**Task requirements**.
(a) In the forum thread, why does the reply that follows the false-accusation warning say the partner is unlikely to go to the police? Answer in one to three sentences.
(b) In the forum thread, copy the passage starting at "I am bit confused" and ending at "not comfortable with.", swapping "partner" for "girlfriend".

**Provided text**.
---------------

My partner desires to have pain during sex through Bites Hair pulling Spanking Sucking tongue badly Use of massage candle Tied up hands or feet Is it a normal sexual behaviour?
People have weird fetishes. I've had similar experiences with my ex gf. She was raped in the past so this could be a reason for her to having this kind of cravings.
If she goes to a cop, tells the cop that you raped her, and shows bite marks that you gave her; then I pray you don't get instantly thrown in prison. You seem to be describing sadism or masochism. Both are things that I would avoid. Bites and other injuries can cause bleeding or more chances of infection. Sex is already pathologically dangeorous enough. No reason to make it more contaminating. I personally would not pursue sadomasochism because of false rape accusations. A woman wishing to be injured during sex only sounds like a fun way to spend years in jail and pay thousands of dollars in restitution. Maybe if she were my wife, I would be less skeptical. But again, there's the increased risk of infection. Also, feelings can mask or underestimate injuries. I've read of people who have had anal sex and then continually suffer from inflammation or pain in or around their anus days afterwards. I've read of someone who recieved anal sex almost daily and (years after) still annually suffers from chronic pain from it. During passion, our perception of pain and serious injuries may be impaired, so such sex is really not safe. Internal injuries can also occur during sadomasochistic sex. These injuries can be harder to detect and lead to serious complications or internal infections. Internal injuries are usually more difficult to treat than external injuries.
He says it's with his partner so it's probably a long-established relationship. Think she is hardly likely to go to the police if she's happy. I think you can apply this line of thought to other things such as workouts and physical exercise. Sometimes I have intense workouts and other times I don't. It depends on how I'm feeling at the time.
Thanks for sharing your thoughts. As I see it, sex is an extension of love. It is soft and filled with emotions. My partner requires pain during sex, which is totally different from how I see it. In my opinion, having sex with pain is to seek pleasure through it. Emotional connection through such a sex may be difficult. Do you see sex with pain as a problematic behaviour which I should highlight her ?
I am bit confused because of her pain seeking desires. Should I try and give it to her ; the pain, bites, hair pulling, anal fingering, anal sex .... OR tell her to restrict those desires. She likes to be explore lot of things to seek pain and enjoy.
My girlfriends enjoys some of the things you described as well. Spanking, tied up hands and some other activities which fit into the 'light' SM spectrum are fine with me. I will not participate in actions I don't feel comfortable with and neither should you. I suggest you have a talk with your partner and make her know where you draw the line.
It seems to be pretty common with women, there is a reason 50 shades of grey was so popular. Don't do anything you're not comfortable with.

---------------

**Records**.
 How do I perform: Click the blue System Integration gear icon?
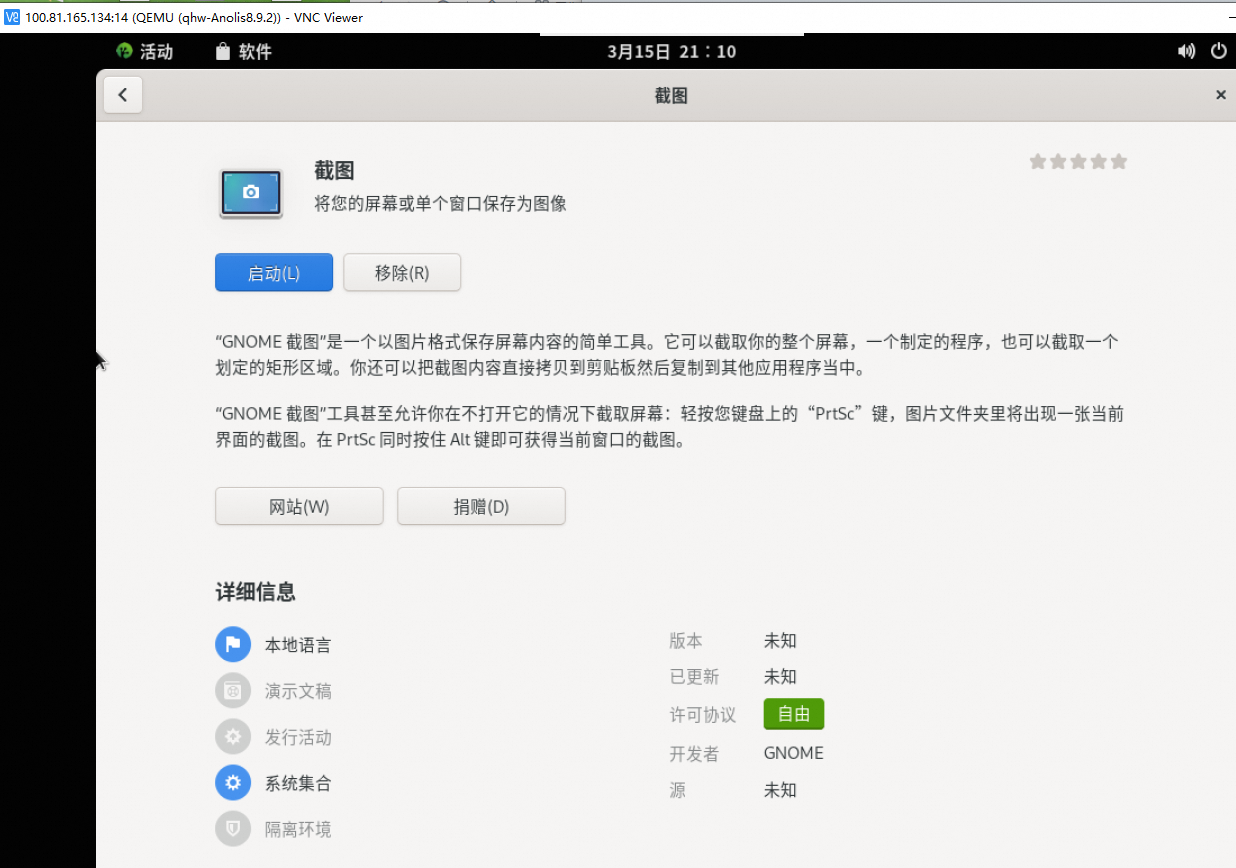point(233,783)
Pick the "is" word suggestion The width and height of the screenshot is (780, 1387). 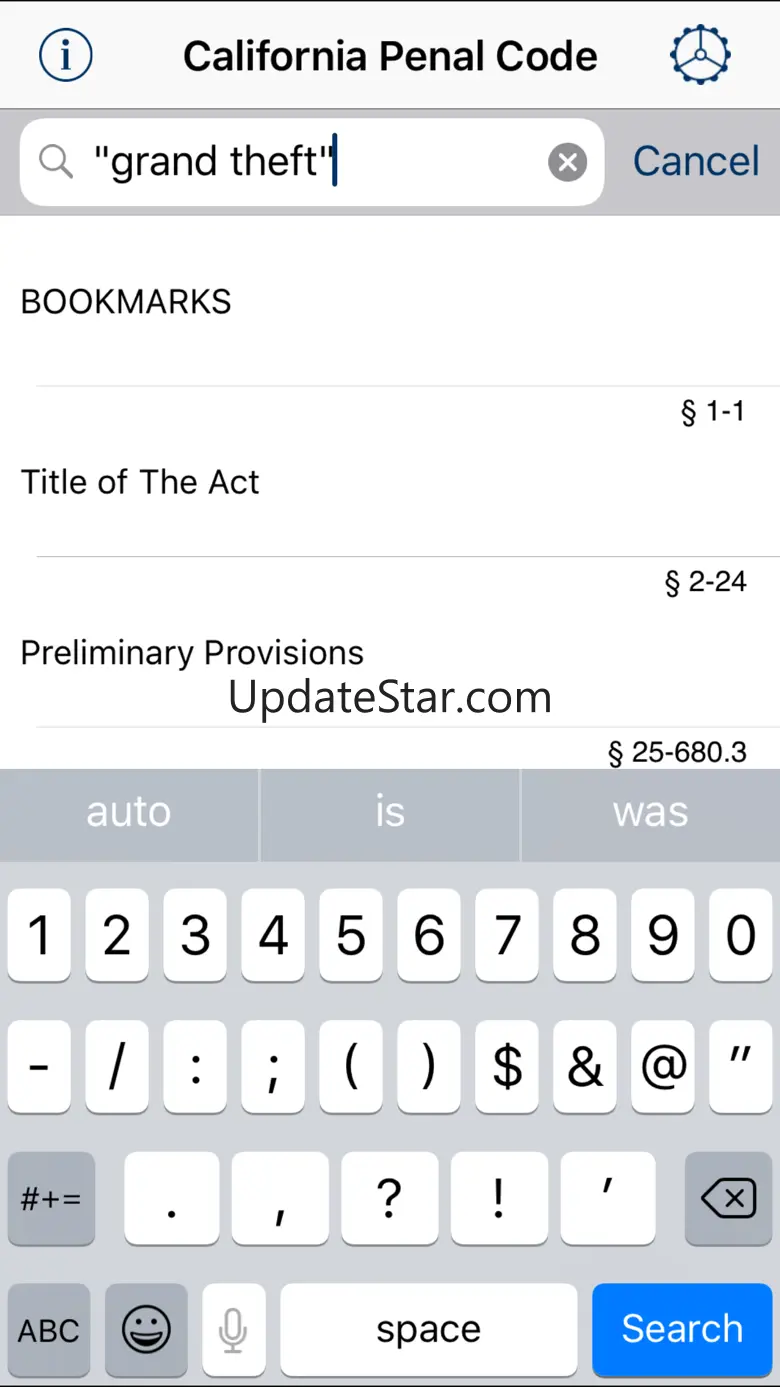pos(390,812)
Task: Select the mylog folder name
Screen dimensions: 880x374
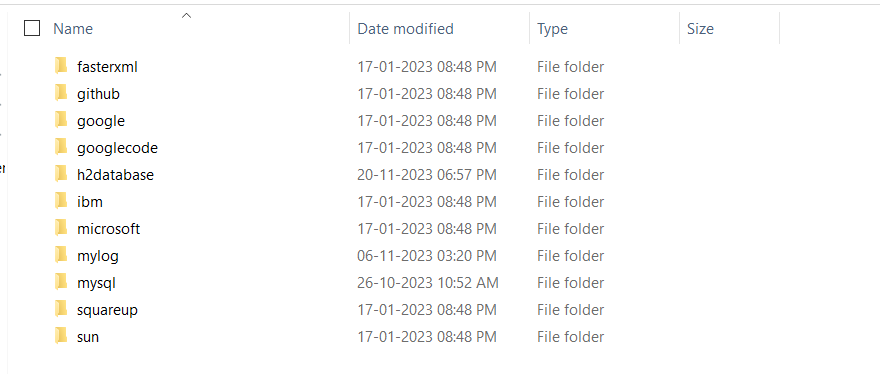Action: [x=98, y=256]
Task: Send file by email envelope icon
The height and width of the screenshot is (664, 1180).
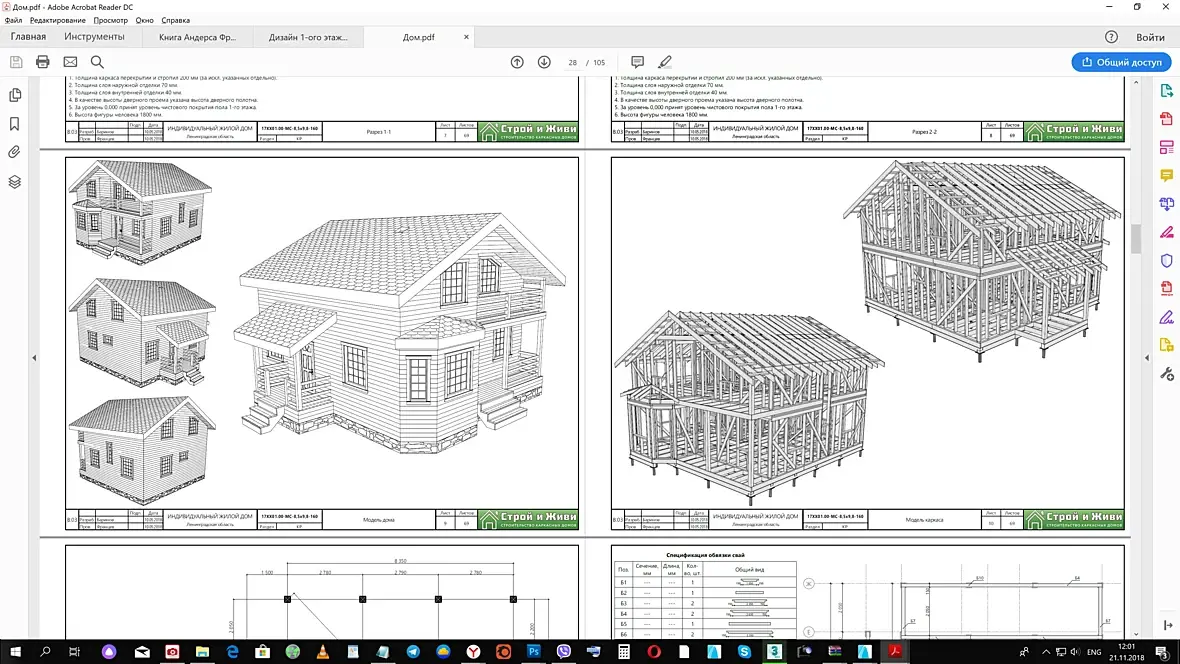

---------------

**Written answers**.
(a) The original poster calls her "his partner," which suggests a long-established relationship. The reply also holds that she is hardly likely to go to the police if she is happy.

(b)
I am bit confused because of her pain seeking desires. Should I try and give it to her ; the pain, bites, hair pulling, anal fingering, anal sex .... OR tell her to restrict those desires. She likes to be explore lot of things to seek pain and enjoy.
My girlfriends enjoys some of the things you described as well. Spanking, tied up hands and some other activities which fit into the 'light' SM spectrum are fine with me. I will not participate in actions I don't feel comfortable with and neither should you. I suggest you have a talk with your girlfriend and make her know where you draw the line.
It seems to be pretty common with women, there is a reason 50 shades of grey was so popular. Don't do anything you're not comfortable with.